Friday, May 24, 2013


Memorial Day is for remembering the men and women who have fallen in a time of war. Unlike Veterans Day, which honors all those, living or dead, who have served in the military. It was originally called Decoration Day by a proclamation General John Logan, on May 5, 1868. The proclamation also decreed it to be a National annual observation and the first year it was held on May 30,1868. 

Remember the United States had recently fought a bloody Civil War. The country had not yet healed. General Logan's proclamation originally was in honor of fallen Union soldiers. The South had the Confederate Memorial Day observances with emphasis on the lost confederate cause and it was held in various southern states ranging from the end of April to mid June. It wasn't until about 1913 that the two halves of the country started showing signs of honoring American fallen, rather just the Union or Confederate. 

Even though there were places in the United States that called it Memorial Day, rather than Decoration Day, it wasn't until the 1940's that it became the common name. It wasn't officially so named until 1967. That was that year the Federal government proposed not only changing the name but the date of celebration from May 30th to the last Monday of the month May.  The law went into effect on the federal level in May of 1971.

There are those who may have observed the flag ceremony that goes with the holiday, where the American flag is raised at sunrise and then slowly lowered to half mast until noon. At 12:01 the flag is again raised full staff for the rest of the day. 

What is the significance of this ceremony? 

Half mast is in honor of those million plus men and women who have died in service to their country. Full staff represents the living rising up who will not allow their deaths to be in vain. The living honor this sacrifice by continuing the fight for liberty and justice for all.

Other celebrations held nationwide are parades, speeches, marching of veterans from various wars, listening to bands play military aires--and of course cookouts. This is the beginning of summer. Many choose to celebrate the latter rather then remembering, or even knowing the significance of the holiday. 

National cemeteries and military installations have solemn and formal ceremonies. Always, there is the playing of the Taps to commemorate those who have died; and in many places the honor guard give a twenty-one gun salute. In this way, they give honor to the fallen heroes who have given their lives for freedom.

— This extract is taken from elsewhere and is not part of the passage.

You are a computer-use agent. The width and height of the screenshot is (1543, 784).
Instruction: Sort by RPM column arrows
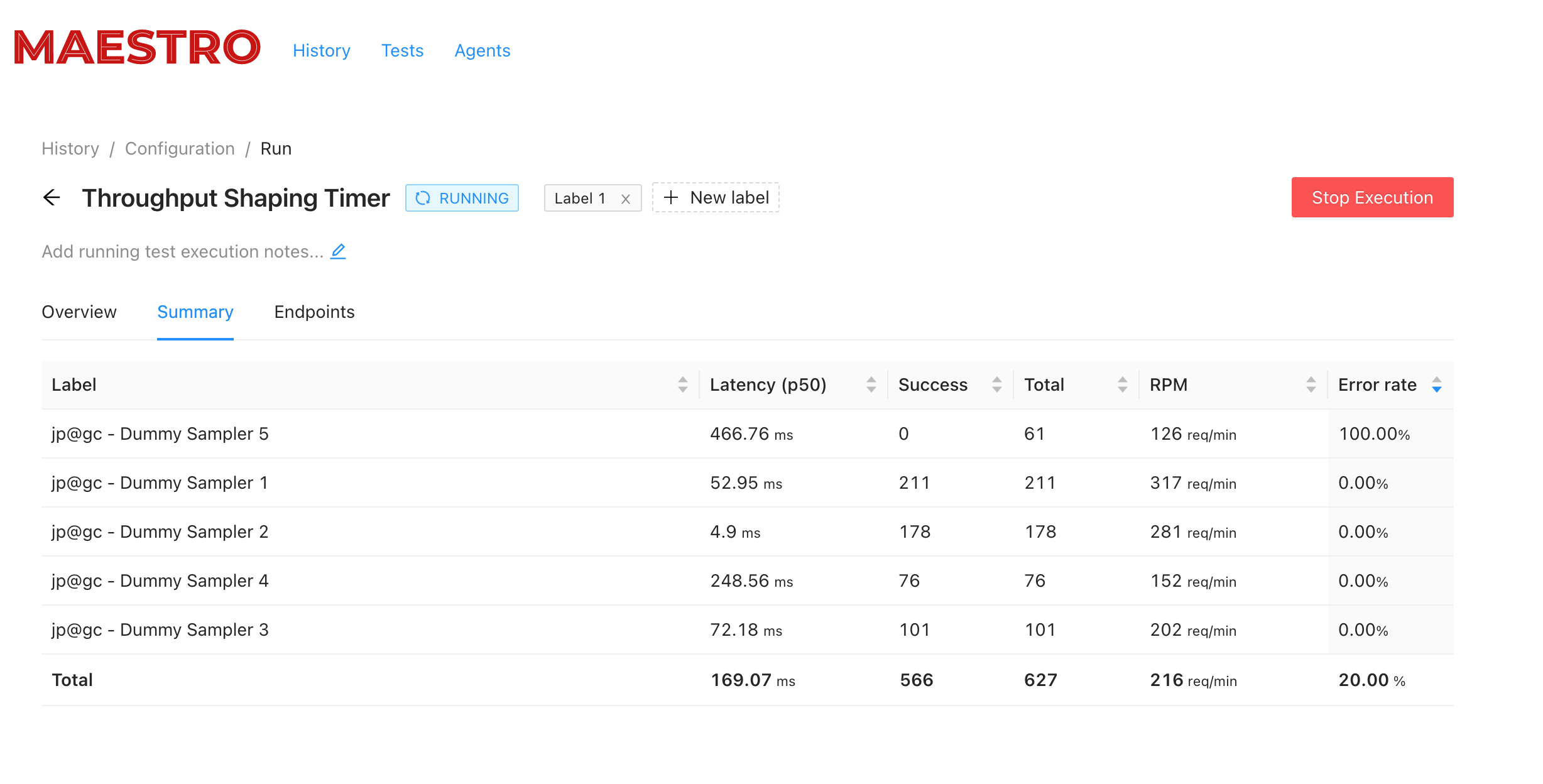(1311, 384)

I apologize to those who don't particularly like country music. I have to say there are quite a few unapologetic country singers who feel the need to honor American soldiers with song and video. 

If you wish to listen and watch this one, which is quite good, I'd suggest scrolling down to bottom very bottom of the blog to the music player and turn it off. Otherwise there will be a clash of music, lol!

                                                                                                                                                                                                                                               FYI: I will be taking a break the last week of May and will resume the blog normal posting in June. 

I am participating in the health blog hop on Wednesday May 29th.


Hilary Melton-Butcher said...

Hi Sia .. thanks for posting about the differences - I hadn't appreciated the different aspects.

Have a good break .. but see you on the 29th (I think!) .. happy weekend .. Hilary

Alex J. Cavanaugh said...

It wasn't until 1967 that it was officially Memorial Day? Wow, that wasn't that long ago.

L. Diane Wolfe said...

I never knew it was two separate holidays.

M. J. Joachim said...

I never knew that about the flag. This is an interesting post about Memorial Day. Thank you and enjoy your break.

Elise Fallson said...

Great post about Memorial Day. I didn't realize that it didn't go into effect on a federal level until 1971. I often think of my father who's a proud war veteran, but more so on Memorial Day. I wish I lived closer to him.

Carol Kilgore said...

Thank you for blogging about the real meaning of Memorial Day.

Enjoy your break!

~Sia McKye~ said...

Thank you. I love history to begin with but with so many National holidays people forget what the real meaning behind their 'day off'. Or there is confusion as to what gets incorporated in each celebration--especially military oriented holidays.

I'm glad you all enjoyed reading it.

Johanna Garth said...

Thanks Sia, for this nice reminder Monday isn't just another day off.

Jo said...

Isn't that one of the problems, people just think "great, a day off" and don't think of the reason why. I tend to be guilty of that as well.


Liza said...

In our town, we have a parade, a Memorial Day presentation and a Field of Flags. It is a lovely day that is never without tears. said...

The music's a wonderful tribute, and so is your post. Thank you, Sia.

I also really appreciate your kind words of support on my blog. It's nice to be back in blogland and on the mend.

Be well.

Dana said...

Hi, Sia. Thanks for dropping by my blog for the blitz last Monday. I'm glad you enjoyed Collins' poem. :)

Have a great week!

Lynda R Young said...

The history of the Day is quite interesting!
Enjoy your break

David P. King said...

And here I learn something new! Awesome. Thank you for this post, and I give a salute to our soldiers everywhere.